As expected, the assassination of Osama bin Laden has sparked a range of responses. People poured out into the streets of Washington, some celebrating with American flags while others morosely brought flowers. Christians are no exception to the polarized responses.

Within minutes Christians were preaching at one another on Facebook and Twitter in support of their nanosecond-formed viewpoints on the death of Bin Laden. Opposing Proverbs were cited in support of opposing views, while the non-Christian press focused on reporting events accurately and sympathizing with 9/11 survivors. As I write, news media are plastered with images and announcements regarding the death of Osama bin Laden. Blogs, articles, books, sermons, and movies are sure to follow. How should Christians respond to this significant event in contemporary history? Here are two initial suggestions:

Restrain your desire to be heard with a greater desire to be discerning. Within seconds viewpoints were spouted on social media. These unbaked responses betrayed very little reflection, which is why I appreciated the occasional comic relief via Twitter. Can anyone really sort through the cultural, ethical, and theological issues surrounding Bin Laden’s death within minutes?
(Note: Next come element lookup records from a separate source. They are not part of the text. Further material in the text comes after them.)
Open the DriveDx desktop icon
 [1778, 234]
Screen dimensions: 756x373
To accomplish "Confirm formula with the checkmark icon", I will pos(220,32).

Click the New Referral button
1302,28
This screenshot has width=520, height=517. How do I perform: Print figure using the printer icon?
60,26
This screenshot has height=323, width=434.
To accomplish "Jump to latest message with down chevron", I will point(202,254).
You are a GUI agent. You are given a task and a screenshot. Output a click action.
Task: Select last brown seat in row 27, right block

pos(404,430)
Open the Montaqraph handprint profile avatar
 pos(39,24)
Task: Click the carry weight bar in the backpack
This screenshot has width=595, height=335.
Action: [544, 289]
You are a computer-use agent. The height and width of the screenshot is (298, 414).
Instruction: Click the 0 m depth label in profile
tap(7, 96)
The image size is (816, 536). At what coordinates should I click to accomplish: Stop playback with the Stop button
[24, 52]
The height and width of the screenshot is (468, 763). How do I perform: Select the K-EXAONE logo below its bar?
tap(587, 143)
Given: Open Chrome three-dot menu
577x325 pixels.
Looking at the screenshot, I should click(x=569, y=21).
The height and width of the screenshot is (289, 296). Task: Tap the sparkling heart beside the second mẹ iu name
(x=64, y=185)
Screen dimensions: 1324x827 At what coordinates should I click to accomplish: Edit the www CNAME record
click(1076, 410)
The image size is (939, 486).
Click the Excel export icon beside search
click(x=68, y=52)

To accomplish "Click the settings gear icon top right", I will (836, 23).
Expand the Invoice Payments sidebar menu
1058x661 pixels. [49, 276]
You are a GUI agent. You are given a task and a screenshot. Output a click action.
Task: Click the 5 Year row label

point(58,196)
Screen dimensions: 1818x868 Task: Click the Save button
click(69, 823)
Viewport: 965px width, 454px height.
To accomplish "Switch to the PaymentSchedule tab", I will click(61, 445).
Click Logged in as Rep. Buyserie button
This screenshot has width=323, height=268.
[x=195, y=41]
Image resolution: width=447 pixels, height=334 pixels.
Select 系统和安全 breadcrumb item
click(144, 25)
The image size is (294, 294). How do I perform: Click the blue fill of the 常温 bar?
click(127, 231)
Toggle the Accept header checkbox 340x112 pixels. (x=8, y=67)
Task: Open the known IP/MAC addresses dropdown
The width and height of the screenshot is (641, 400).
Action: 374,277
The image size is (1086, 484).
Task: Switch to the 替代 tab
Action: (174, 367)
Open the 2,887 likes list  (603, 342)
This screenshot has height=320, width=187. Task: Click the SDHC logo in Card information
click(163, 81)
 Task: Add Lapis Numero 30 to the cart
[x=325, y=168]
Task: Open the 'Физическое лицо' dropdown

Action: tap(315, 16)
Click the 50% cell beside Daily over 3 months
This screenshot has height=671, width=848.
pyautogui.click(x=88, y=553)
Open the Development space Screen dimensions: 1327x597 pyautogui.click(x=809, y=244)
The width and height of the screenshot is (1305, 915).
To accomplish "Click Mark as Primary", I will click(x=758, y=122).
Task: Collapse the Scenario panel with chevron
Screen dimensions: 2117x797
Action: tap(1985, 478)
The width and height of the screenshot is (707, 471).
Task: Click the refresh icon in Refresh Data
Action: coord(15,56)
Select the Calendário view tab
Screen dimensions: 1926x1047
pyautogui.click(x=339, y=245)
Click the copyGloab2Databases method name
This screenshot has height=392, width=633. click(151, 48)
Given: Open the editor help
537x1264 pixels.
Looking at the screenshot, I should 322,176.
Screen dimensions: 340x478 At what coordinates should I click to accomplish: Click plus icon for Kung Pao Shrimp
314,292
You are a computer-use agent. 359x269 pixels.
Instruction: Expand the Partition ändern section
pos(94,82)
Allow me to throw another proverb on the heap: “Let every person be quick to hear, slow to speak, slow to anger” (James 1:19). Adapting James’ wisdom for the 21st century, we might say, in some instances, we should be quick to reflect, slow to tweet, slow to rant. To be sure, the controversy over opposing viewpoints regarding Bin Laden’s death would be present without social media. The difference, however, is that the controversy could be much more profitable, sharpening, and reflective if we were slow to respond publicly. Time has a way of balancing our perspective.

Be quick to reflect, slow to tweet, slow to rant.

Don’t let social media manage you; manage your social media. There’s something compelling about the ability to broadcast my opinions to an instant audience. Is it the dopamine rush of rapid response or something more? Perhaps our instant response betrays our not so instant community, our isolated lives imprisoned by social perspectives of a rather thoughtless Christianity? Let’s be honest. How many people are going to pull out their Bibles in community and have a vigorous, open, winsome discussion about this face-to-face? Not enough.

Or maybe we just let social media do our thinking for us. We are so hooked on instant communication, that we’d rather air opinions and let the chips fall where they may. Could it be that our minds have become content with rapid, regular bits of information–sending or receiving–that we have lost the value of personal, theological reflection? Closer to home, are we content for our minds to be managed by social media because we care more about what others think than what God thinks? Have we become so preoccupied with social media that we fail to be occupied with theological meaning?

The way forward is being slow to speak, quick to listen, and intent to draw near to God. After all, no one cares more about evil and justice than God himself.